Tenía 19 años o algo similar. Estaba siempre como dormida, soñando despierta. Pero no en el sentido poético de la palabra. En esa época, parece mentira, todo parecía derretirse. No podía sostener mi cotidianidad en las manos y las decisiones se me escurrían. El calor cada año se incrementaba y el olor del pasto recién cortado y regado con las aguas servidas, subía por el aire con facilidad. No puedo decir nada en especial de esos días, era como un gusano que no había entrado en crisálida. 

Nada que decir de esos días, solo la exuberancia de los sentidos. Ahora es todo lo contrario. La lucidez me despierta cada mañana con su realidad de colores fuertes. Sean negros, blancos o alguno que otro color. 

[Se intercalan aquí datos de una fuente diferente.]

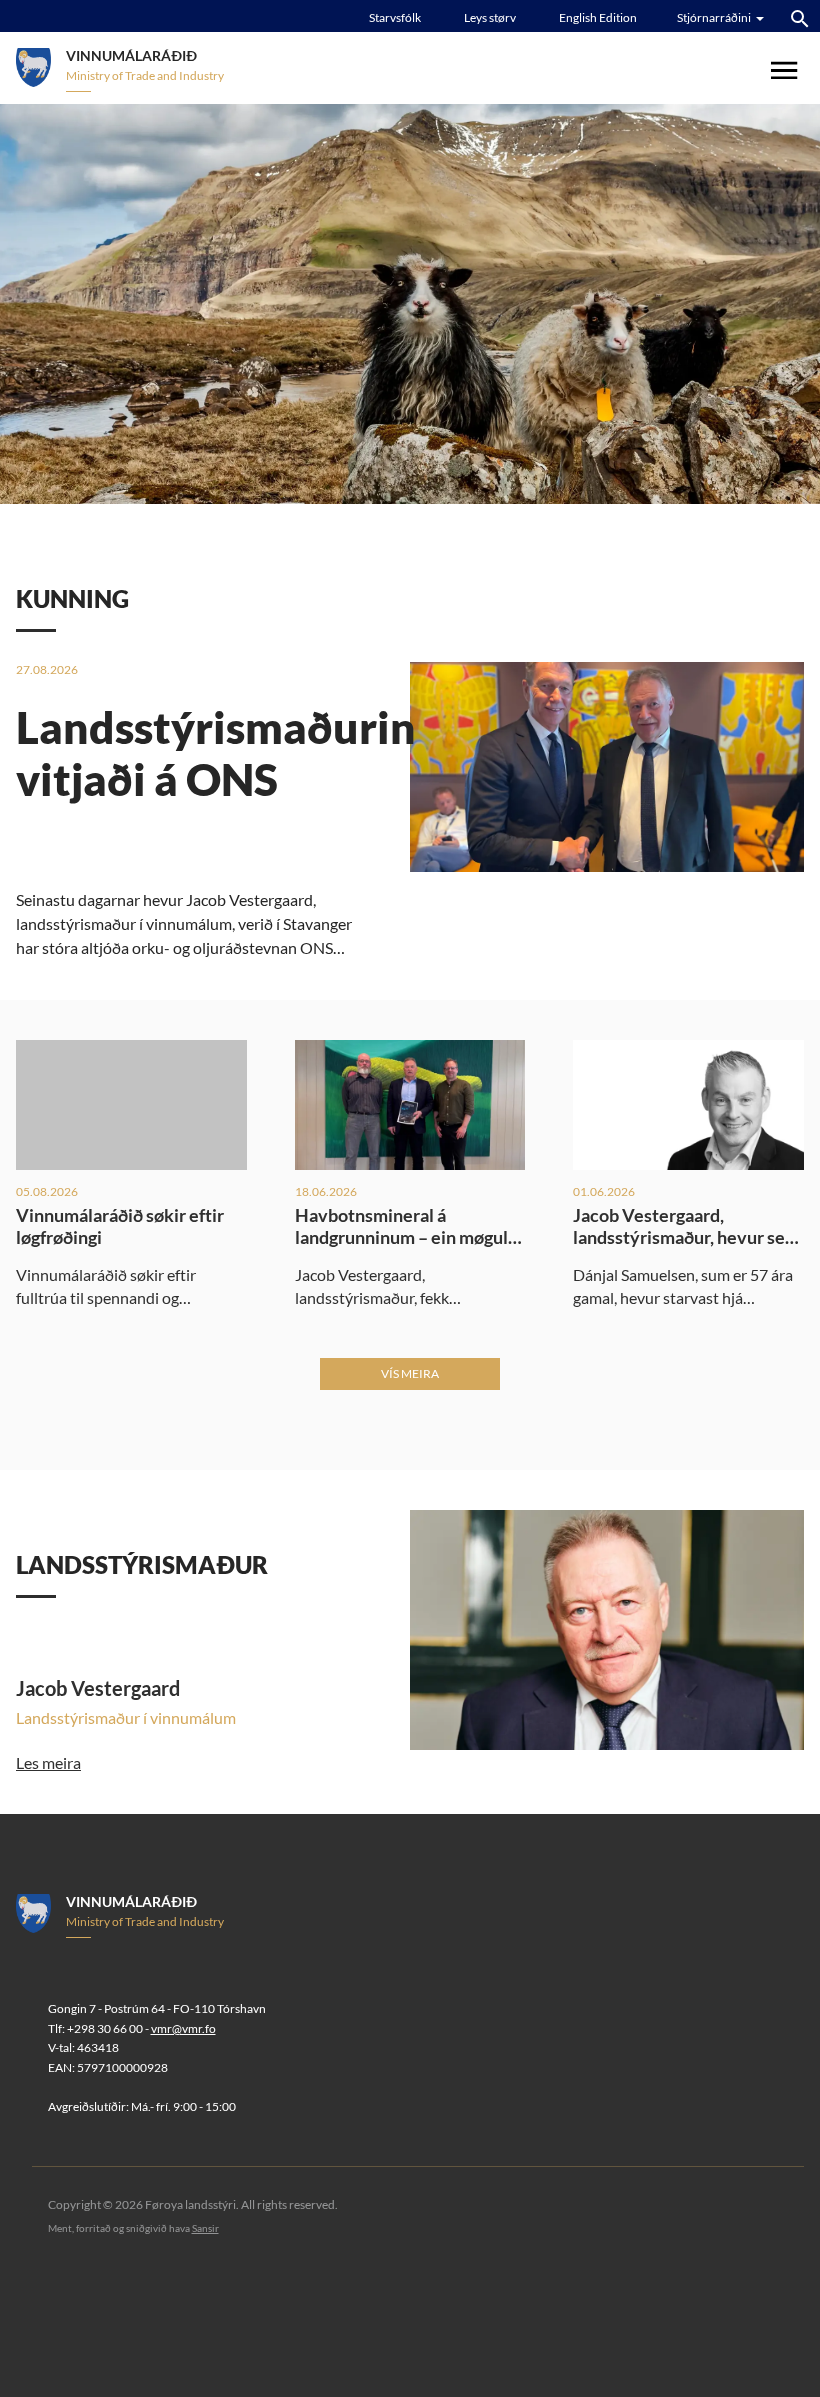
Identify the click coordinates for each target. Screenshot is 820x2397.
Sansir (205, 2228)
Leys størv (490, 17)
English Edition (598, 17)
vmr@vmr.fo (183, 2028)
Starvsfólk (395, 17)
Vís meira (410, 1373)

Es fácil pensar con claridad en un lugar donde el cielo suele ser azul y la luz del sol cae de manera sincera, a veces despiadada. Esa evidencia de aquello que se ve, sumergirse con los ojos abiertos en aquello que ocurre cada día, también tiene sus límites respecto a la conciencia de lo necesario sobre los días de aislamiento. Y todo se disuelve, otra vez, al extremo de la luz. Se necesita luego cerrar los ojos. El cansancio de tratar de tener una idea sobre lo incierto. Armarse pequeñas metas, que se caigan solas y así sucesivamente.